** About this task **
Print, from the listing below, the lines starting at the line containing "News (33, 28)" and ending at the line containing "[Search] (116, 9)", exactly as they stand, and print nothing else.

** Exercise data **
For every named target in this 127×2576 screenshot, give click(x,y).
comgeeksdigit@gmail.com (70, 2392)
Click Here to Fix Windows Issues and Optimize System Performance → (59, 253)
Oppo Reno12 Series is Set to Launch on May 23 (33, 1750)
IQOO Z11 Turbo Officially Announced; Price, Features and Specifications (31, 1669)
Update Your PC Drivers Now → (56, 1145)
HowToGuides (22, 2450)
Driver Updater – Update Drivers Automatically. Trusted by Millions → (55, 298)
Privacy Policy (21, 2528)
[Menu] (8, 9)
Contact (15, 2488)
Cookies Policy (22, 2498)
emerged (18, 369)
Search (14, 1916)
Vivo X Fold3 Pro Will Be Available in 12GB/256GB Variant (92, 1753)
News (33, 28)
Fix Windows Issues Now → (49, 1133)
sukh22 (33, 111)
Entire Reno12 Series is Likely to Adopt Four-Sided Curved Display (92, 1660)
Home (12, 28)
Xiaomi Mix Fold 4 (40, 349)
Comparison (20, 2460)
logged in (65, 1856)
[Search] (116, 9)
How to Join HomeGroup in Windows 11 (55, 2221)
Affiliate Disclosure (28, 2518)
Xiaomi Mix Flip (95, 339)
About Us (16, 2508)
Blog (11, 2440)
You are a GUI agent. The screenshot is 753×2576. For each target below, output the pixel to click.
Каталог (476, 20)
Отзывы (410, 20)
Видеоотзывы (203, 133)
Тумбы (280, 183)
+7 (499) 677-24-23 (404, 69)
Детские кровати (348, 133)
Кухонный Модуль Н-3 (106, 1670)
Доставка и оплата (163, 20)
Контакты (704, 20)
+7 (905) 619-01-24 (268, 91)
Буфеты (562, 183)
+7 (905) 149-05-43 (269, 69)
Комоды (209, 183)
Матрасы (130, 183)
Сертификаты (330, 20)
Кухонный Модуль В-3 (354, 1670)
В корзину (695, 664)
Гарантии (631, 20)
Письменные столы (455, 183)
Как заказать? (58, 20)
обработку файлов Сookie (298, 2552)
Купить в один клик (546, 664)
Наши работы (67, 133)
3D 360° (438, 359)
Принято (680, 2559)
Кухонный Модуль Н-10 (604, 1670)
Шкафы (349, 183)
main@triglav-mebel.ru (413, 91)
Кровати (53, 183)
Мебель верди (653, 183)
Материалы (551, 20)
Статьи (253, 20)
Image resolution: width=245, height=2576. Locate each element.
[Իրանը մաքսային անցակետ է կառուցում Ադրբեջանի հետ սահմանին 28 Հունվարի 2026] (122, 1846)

** Exercise answer **
News (33, 28)
Fix Windows Issues Now → (49, 1133)
sukh22 (33, 111)
Entire Reno12 Series is Likely to Adopt Four-Sided Curved Display (92, 1660)
Home (12, 28)
Xiaomi Mix Fold 4 (40, 349)
Comparison (20, 2460)
logged in (65, 1856)
[Search] (116, 9)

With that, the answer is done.